Some of our key accomplishments, milestones, and contributions to changing the cultural norms imposed on tribal nations and Native peoples reflected in the disproportionate rates of sexual and domestic violence include the following:

  • 2007: The first Annual Statewide Conference with a Pow-wow to honor Survivors
  • 2008: Red, purple, and teal Solidarity Shawls to raise awareness about sexual violence and Missing and Murdered Indigenous Relatives (MMIR)
  • 2009: The Barrette Project: Living Platform to anonymously share survivor stories
  • 2010 invitation by the Office on Violence Against Women to MIWSAC to provide technical assistance and training to Tribes receiving funds under the Tribal Sexual Assault Services Program (TSASP). The Program has grown from less than 20 Tribes funded to now 39 Tribes funded to enhance their ability to respond to sexual violence.
  • 2011: Garden of Truth: The Prostitution and Trafficking of Native Women in Minnesota Report, which continues to remain relevant today.
  • 2012: “Keeping Native Children Safe” resource manual on the intersection of child sexual assault and custody and visitation issues.
  • 2013: Native Girls Camps began to include concurrent Native Boys Camps
  • 2014: Native Focused 40-Hour Sexual Assault Advocacy Curriculum created, with nearly 1500 participates to date
  • 2015: Making Space to Rise: Native Men & Boys Preventing Sexual Violence Video and Discussion Guide
  • 2016: LGBTQ Two Spirit Advisory Group and Resources developed
  • 2017: Funding expands to include state and foundation work
  • 2018: The beginning of a series of 3 Indigenous Men’s Summits, attended by over 400 Native men and youth in northern Minnesota
  • 2020: Display of 3000 red dresses on the Minnesota state capitol lawn that provided the political will for state legislators to create an MMIW Task Force and the first state MMIR Office
  • 2021: Native Hip Hop artist, Miko Blaze, wrote Protect Them, with a music video to stand in solidarity with BIPOC folks who experience similar violence

MIWSAC also serves as a national technical assistance provider for the following additional programs and projects:

  • Project Beacon (Urban Indian programs serving victims of sex trafficking);
  • Sex Trafficking in Indian country and Alaska;
  • Elevate | Uplift; and
  • Recently awarded to operate the National Tribal Sexual Assault Clearinghouse

MIWSAC provides all training, technical assistance and digital and printed resources free of charge.
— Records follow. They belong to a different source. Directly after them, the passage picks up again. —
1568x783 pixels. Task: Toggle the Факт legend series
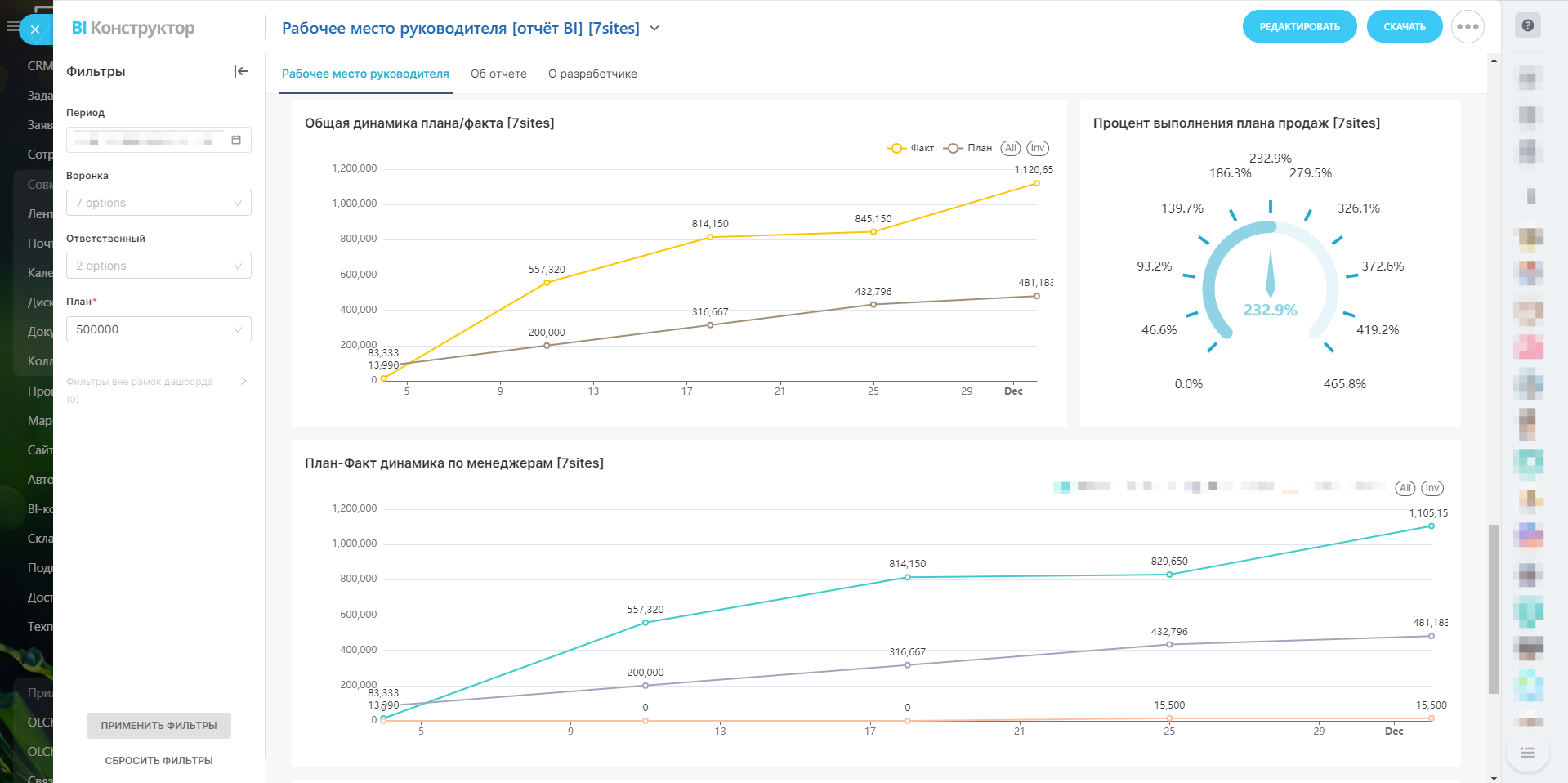click(911, 148)
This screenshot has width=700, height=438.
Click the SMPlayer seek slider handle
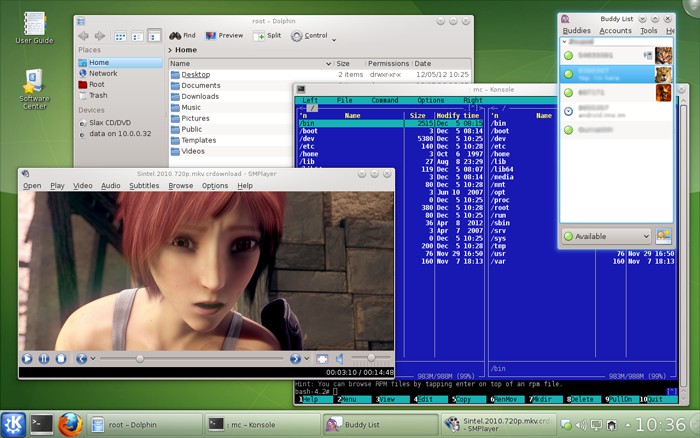(140, 359)
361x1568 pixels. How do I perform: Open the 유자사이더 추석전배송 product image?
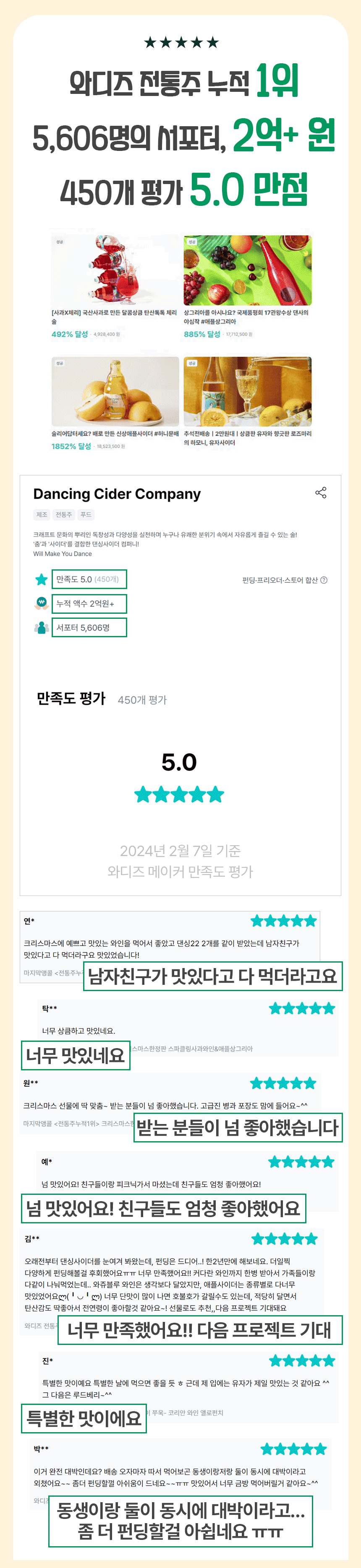[248, 392]
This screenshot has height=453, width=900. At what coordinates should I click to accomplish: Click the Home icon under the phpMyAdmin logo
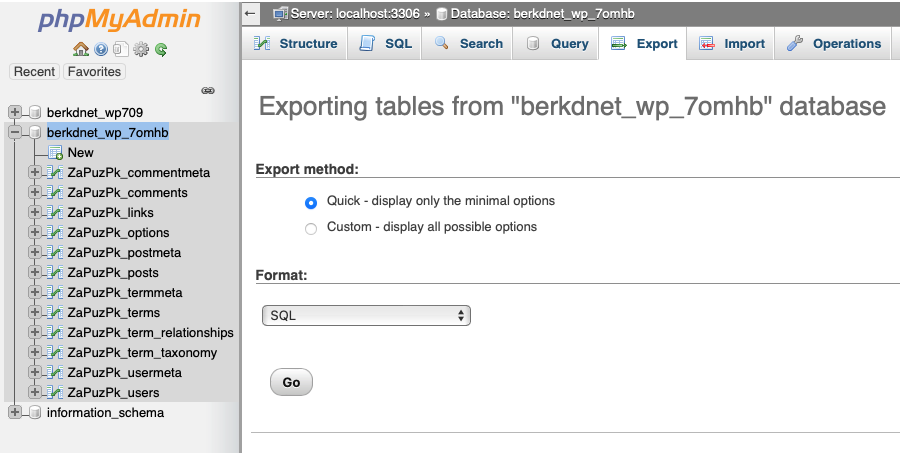82,49
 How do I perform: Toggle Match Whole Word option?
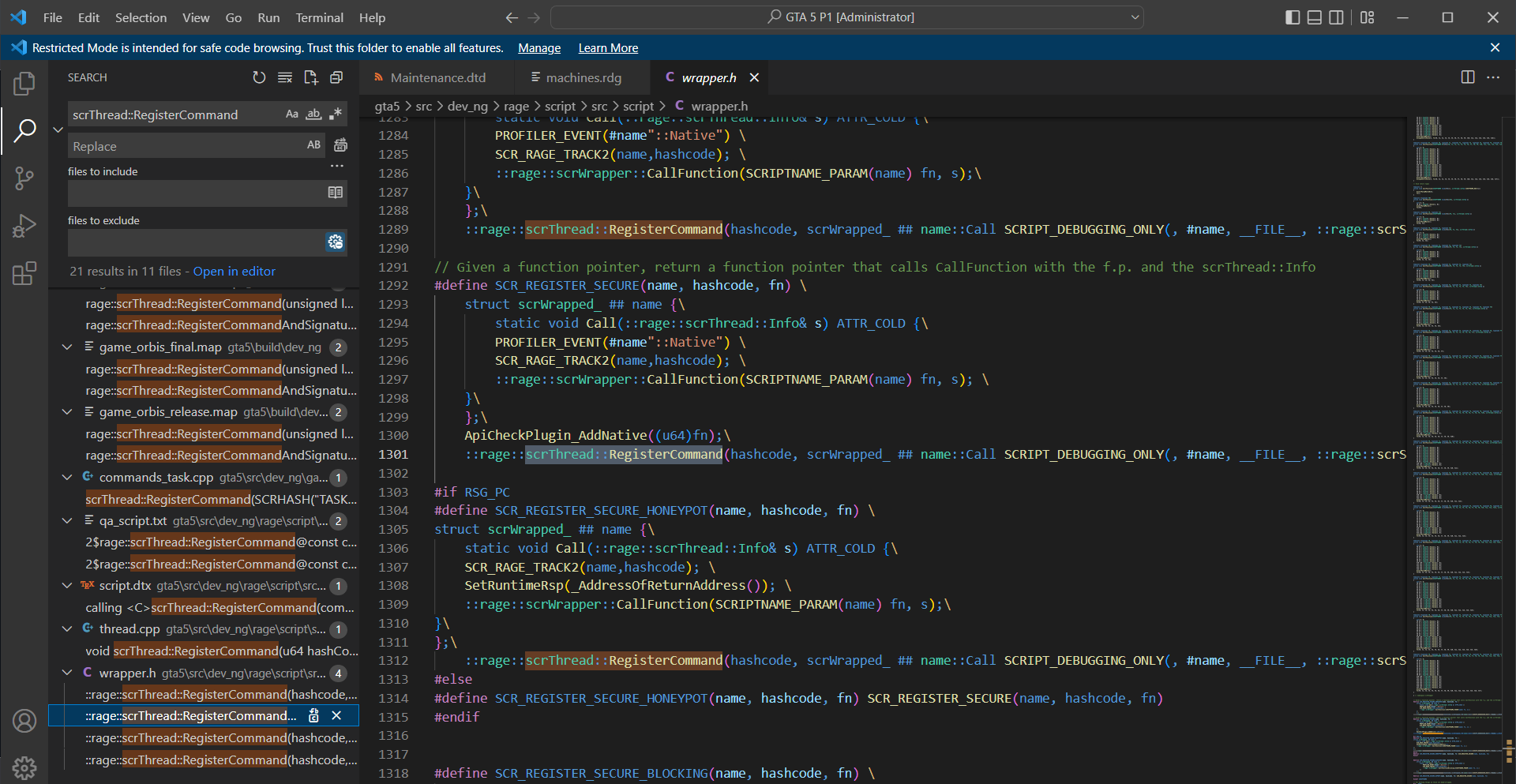[x=313, y=114]
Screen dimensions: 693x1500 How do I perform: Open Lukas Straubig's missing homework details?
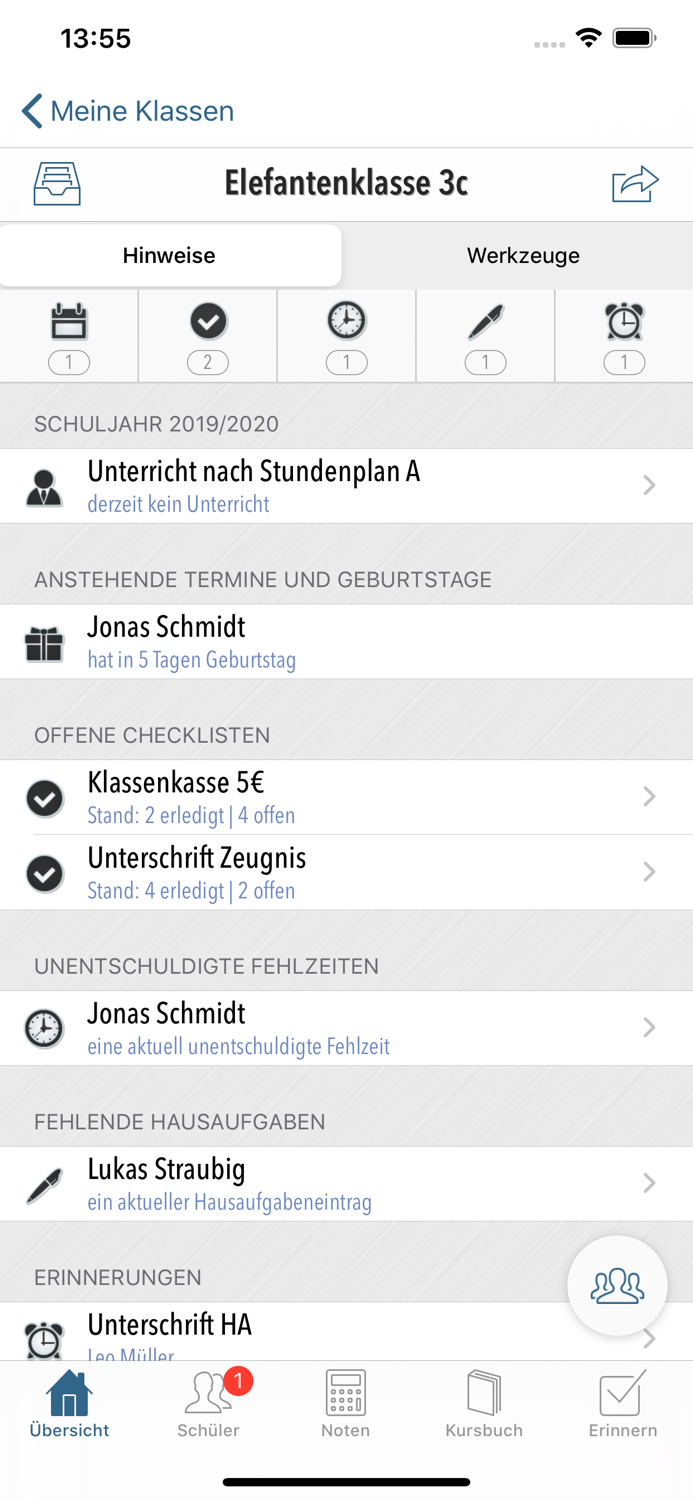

Please visit miwsac.org.

As MIWSAC continues our work to address and end all forms of sexual violence, we know the intersections that our work has with many other movements, including disability rights, anti-carceral movement, and anti-racism work. Those intersections are intrinsically linked to the future of our movement.

MIWSAC is developing a report addressing Sex Trafficking of Native LGBTQ and Two-Spirit Relatives. MIWSAC is also working in solidarity with our Black sisters from A Long Walk Home, which is a national art organization based in Chicago that empowers young people to end violence against girls and women. This project centers on using art and community to address the intersections between anti-Blackness, anti-Indigeneity, and complex identities. This Minneapolis-focused project will be expanded and lessons learned incorporated throughout all of our work. MIWSAC is also doing internal work on anti-racism and anti-Blackness in collaboration with Shared Time Wisely, Inc.

In addition to the focused anti-racism and anti-oppression work, MIWSAC is organizing to address the systemic barriers facing Indigenous women on and off Tribal lands and under concurrent federal and state jurisdiction who remain disproportionately vulnerable to sexual violence. Developing our voice on state and national public policy as well as supporting new leaders within our Tribal Coalition are important to MIWSAC’s future.